Robert Harris seems to be on a mission to prove that you can find drama anywhere. Or at least, to demonstrate his ability to bring inherently dramatic situations more vividly to life. One of his early works, Enigma, injected additional drama into the already fraught industry of breaking of Nazi codes during World War 2. In his trilogy focussing on Cicero he drew out the political parallels of ancient Rome and the present day. And in An Officer and a Spy (reviewed here) he created a spy novel and legal thriller around one of the greatest miscarriages of justice of the 19th Century. In Conclave, Harris turns his attention to the arcane practices surrounding the election of a new pope. And in his hands it turns out to be both as fascinating and as deeply human as all of his previous books.

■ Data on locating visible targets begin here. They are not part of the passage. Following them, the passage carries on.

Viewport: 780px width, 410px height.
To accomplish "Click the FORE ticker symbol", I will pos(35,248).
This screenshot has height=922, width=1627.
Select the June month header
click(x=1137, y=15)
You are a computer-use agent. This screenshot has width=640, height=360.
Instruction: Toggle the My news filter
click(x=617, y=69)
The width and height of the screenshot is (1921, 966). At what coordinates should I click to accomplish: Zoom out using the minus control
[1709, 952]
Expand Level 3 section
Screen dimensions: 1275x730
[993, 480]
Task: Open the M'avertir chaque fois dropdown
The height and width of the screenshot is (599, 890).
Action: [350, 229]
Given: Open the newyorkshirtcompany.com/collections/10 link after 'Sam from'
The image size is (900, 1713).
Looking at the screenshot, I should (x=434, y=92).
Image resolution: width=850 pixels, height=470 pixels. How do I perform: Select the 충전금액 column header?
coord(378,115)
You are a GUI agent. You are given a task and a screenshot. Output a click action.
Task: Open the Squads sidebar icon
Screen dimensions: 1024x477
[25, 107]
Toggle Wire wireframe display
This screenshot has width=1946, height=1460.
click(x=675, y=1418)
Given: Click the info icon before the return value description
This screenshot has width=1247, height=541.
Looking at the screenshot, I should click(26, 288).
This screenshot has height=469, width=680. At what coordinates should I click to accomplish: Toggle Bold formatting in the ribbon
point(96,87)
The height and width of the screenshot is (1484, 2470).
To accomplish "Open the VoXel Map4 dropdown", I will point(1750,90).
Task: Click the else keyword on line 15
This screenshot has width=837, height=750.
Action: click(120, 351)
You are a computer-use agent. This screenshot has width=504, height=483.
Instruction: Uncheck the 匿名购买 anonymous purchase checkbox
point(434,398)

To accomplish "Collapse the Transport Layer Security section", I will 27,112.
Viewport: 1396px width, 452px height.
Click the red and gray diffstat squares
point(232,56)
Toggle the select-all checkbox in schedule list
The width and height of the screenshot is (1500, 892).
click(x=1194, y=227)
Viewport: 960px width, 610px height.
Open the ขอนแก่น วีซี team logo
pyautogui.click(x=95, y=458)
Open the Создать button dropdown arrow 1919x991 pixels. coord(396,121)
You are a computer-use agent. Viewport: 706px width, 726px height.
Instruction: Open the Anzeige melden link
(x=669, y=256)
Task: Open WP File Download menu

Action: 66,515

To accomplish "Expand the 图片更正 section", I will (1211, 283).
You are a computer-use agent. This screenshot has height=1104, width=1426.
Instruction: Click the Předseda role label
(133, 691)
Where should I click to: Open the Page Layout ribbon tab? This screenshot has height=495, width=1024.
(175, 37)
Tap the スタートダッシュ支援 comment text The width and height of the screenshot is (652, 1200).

The reader’s guide through Conclave is Cardinal Lomeli, Dean of the College of Cardinals. It falls on Lomeli to organise and run the election of the new Pope when the previous Pope dies. This involves gathering over one hundred cardinals from around the world and sequestering them in the Vatican, away from the eyes of the world, until they can agree on a successor. To be successful a candidate must obtain over 75% of the vote. When a vote fails to reach the required majority black smoke emerges from the Sistine Chapel. It is only when white smoke is seen that the outside world knows that a new Pope has been decided. While the religious view is that the final decision is guided by the hand of God, Harris shows the processes as anything but.
Lomeli himself is having a personal crisis of faith but is seen by others as an outside contender for the role. In full competition are four of his fellow cardinals already in positions of power within the Vatican. As each vote passes without a clear winner, Lomeli finds himself investigating rumours about these four, testing his faith, his belief in the former Pope and his political acumen. But also, as the rounds of voting continue, finding himself in the running partly as a result of his investigations.
While the text is liberally sprinkled with nuggets of information about the papal voting process, discussion of previous elections and descriptions of the Vatican buildings they only serve to illuminate what is first and foremost a political thriller. And few do these better than Harris. The structured voting processes provides the perfect scaffold for carefully laid revelations and bombshells both figurative and literal to be thrown into the mix. And while some readers may find the final twists a little hard to take, Harris has laid the groundwork for them and they perhaps reveal something of his true theological colours.